Las grandes puertas comenzaron a cerrarse. Y en ese instante Fey alzó la cabeza y
lanzó un largo y desolado gemido. Volvió los hermosos y límpidos ojos hacia George.
La perra había perdido a su amo. George ya no tenía rivales.
Los que se quedaron tenían muchos caminos, pero sólo una meta. Había algunos
que pensaban: el mundo es hermoso, ¿por qué tenemos que dejarlo, o por qué
tenemos que apresurar nuestra partida? Pero otros, que habían puesto sus ojos más en
el futuro que en el presente, de tal modo que sus vidas habían perdido todo valor, no
deseaban quedarse. Partieron solos, o en compañía de sus amigos.
Así ocurrió con Atenas. La isla había nacido con el fuego. Con el fuego decidió
morir. Aquellos que querían seguir viviendo salieron de la colonia, pero la mayor
parte se quedó allí, para encontrar el fin entre fragmentos de sueños.
Nadie podía saber cuándo llegaría la hora.
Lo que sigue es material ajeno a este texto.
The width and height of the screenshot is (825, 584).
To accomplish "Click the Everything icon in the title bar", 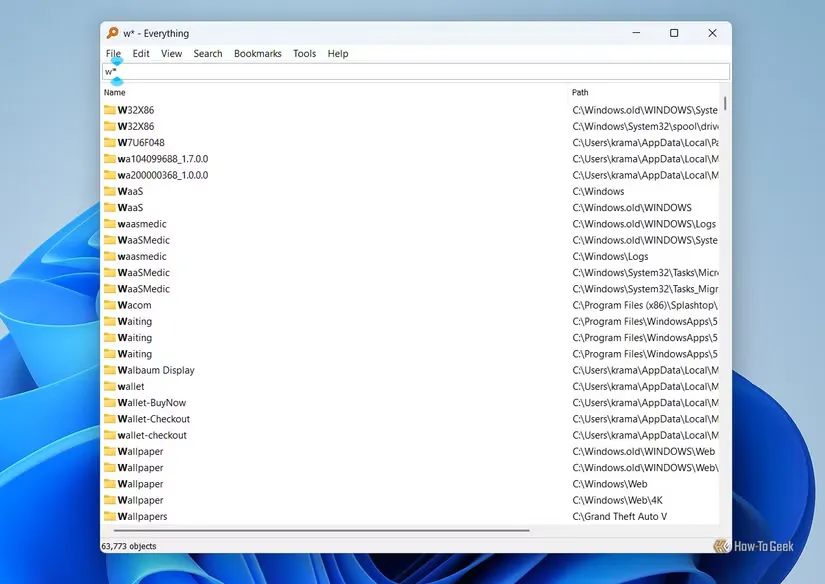I will click(113, 32).
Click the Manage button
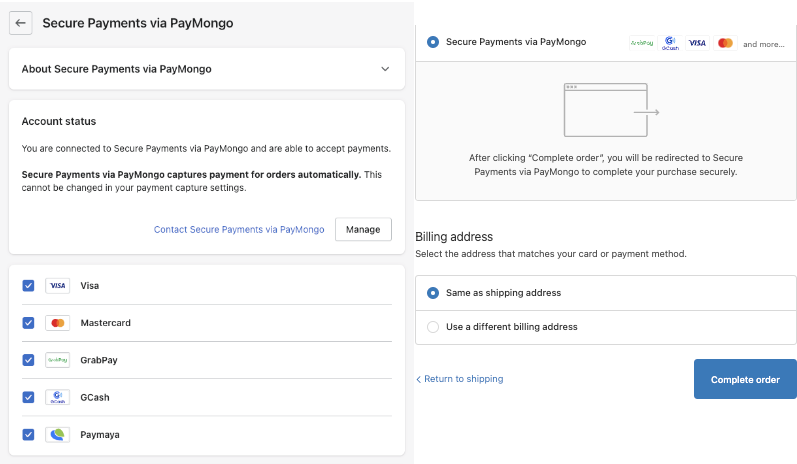The width and height of the screenshot is (797, 464). pyautogui.click(x=362, y=229)
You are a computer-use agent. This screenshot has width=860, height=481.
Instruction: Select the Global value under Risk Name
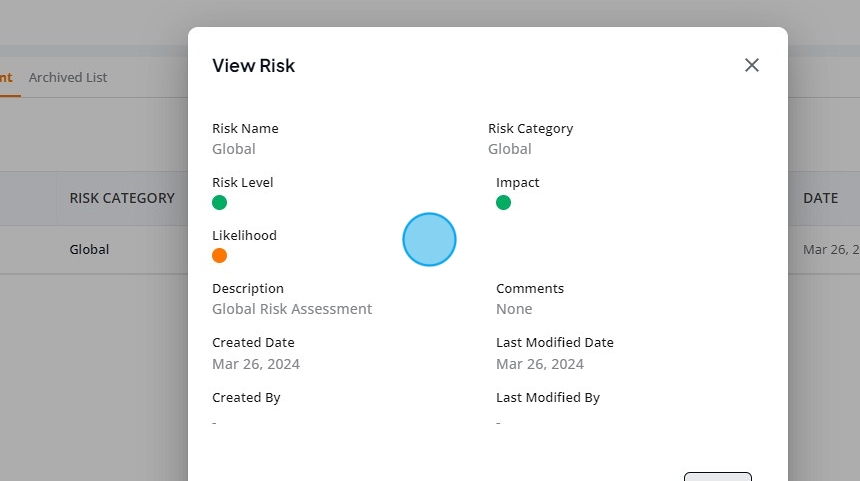pyautogui.click(x=234, y=149)
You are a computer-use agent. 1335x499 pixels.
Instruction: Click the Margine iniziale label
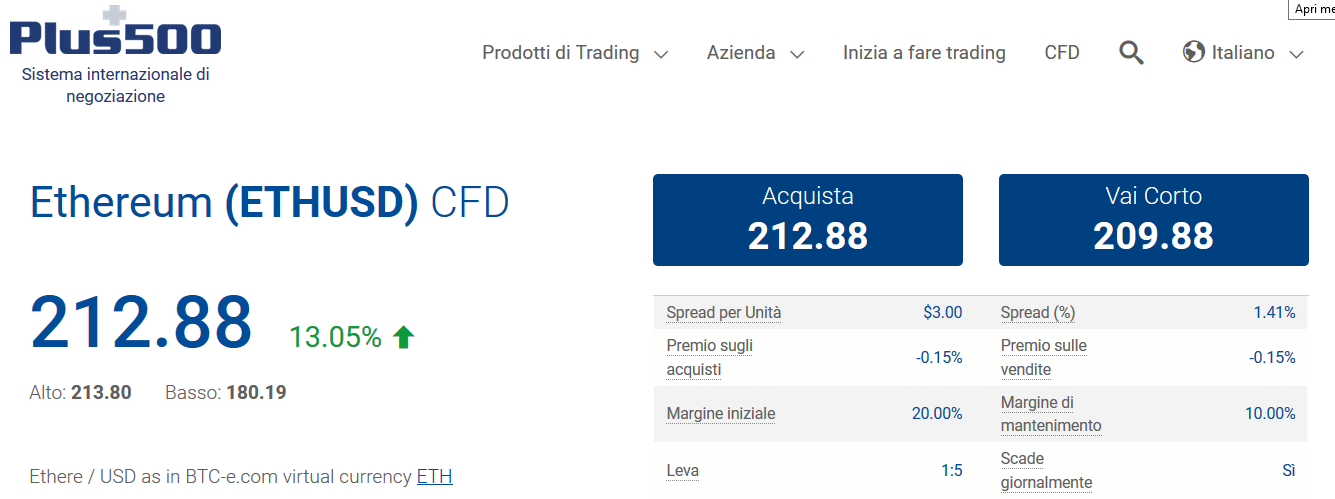pos(721,414)
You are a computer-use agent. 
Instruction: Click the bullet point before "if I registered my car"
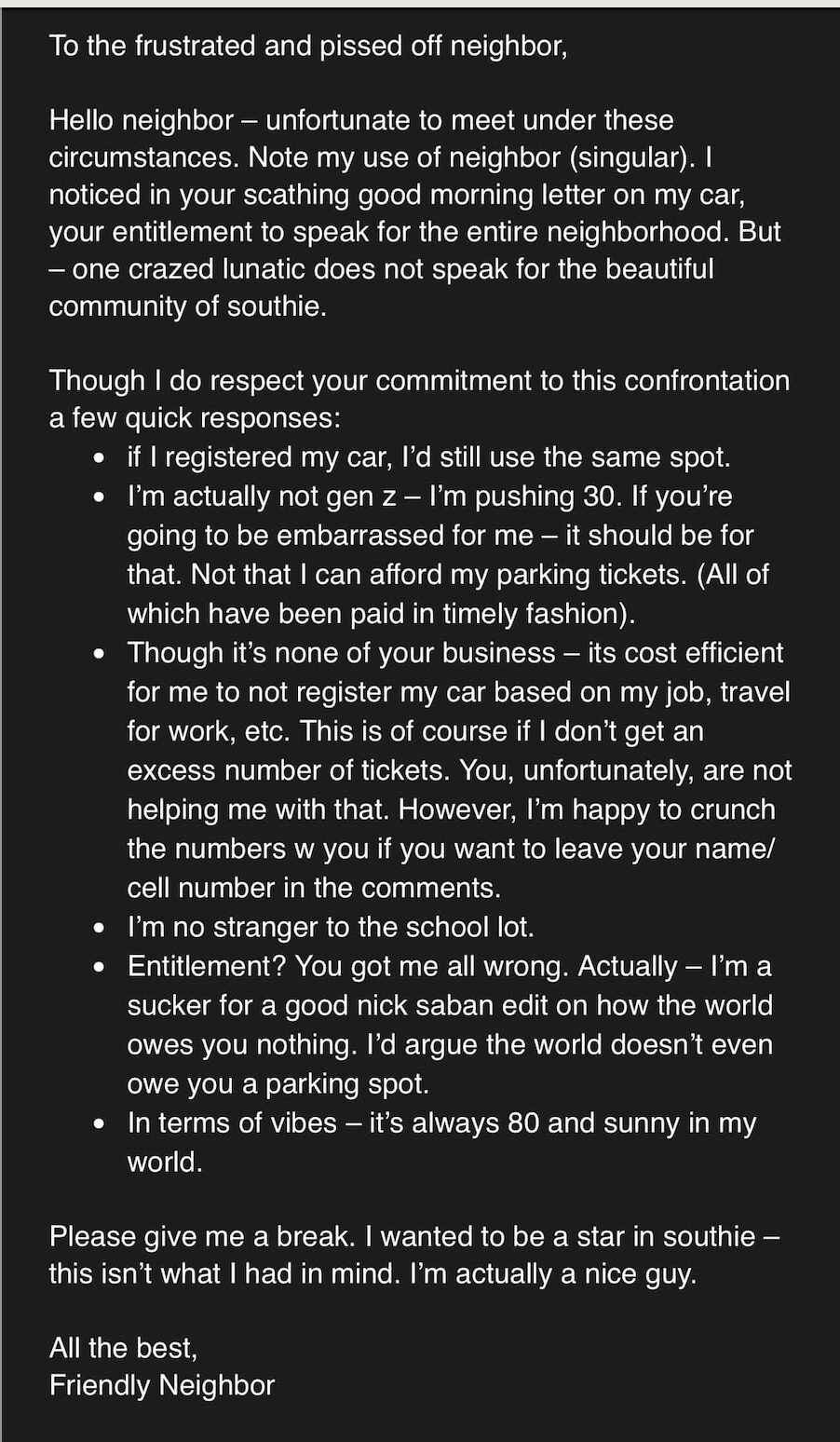coord(100,459)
Sin embargo, Jean despertó en medio
de la tranquilidad de la noche y se quedó un momento con los ojos clavados en la
claridad fantasmal del cielo raso. Luego extendió una mano y tocó a su marido.
George tenía habitualmente un sueño pesado, pero esta vez se despertó enseguida. No
se hablaron; no había palabras para ese momento.
Jean no se sentía asustada, ni siquiera triste. Estaba rodeada como por las aguas
profundas y calmas de un océano, más allá de toda emoción. Pero había algo que
hacer, y faltaba muy poco.
Sin una palabra, George la siguió a través de la casa tranquila. Atravesaron el
estudio iluminado por la luna, tan silenciosamente como sus sombras, y entraron en el
cuarto vacío.
Todo estaba igual. Las figuras fluorescentes, pintadas por George con tanto
cuidado, todavía brillaban en los muros. Y el sonajero que había pertenecido a
Jennifer Anne aún yacía en el suelo, donde lo había dejado la niña cuando se volvió
hacia aquellas lejanías desconocidas.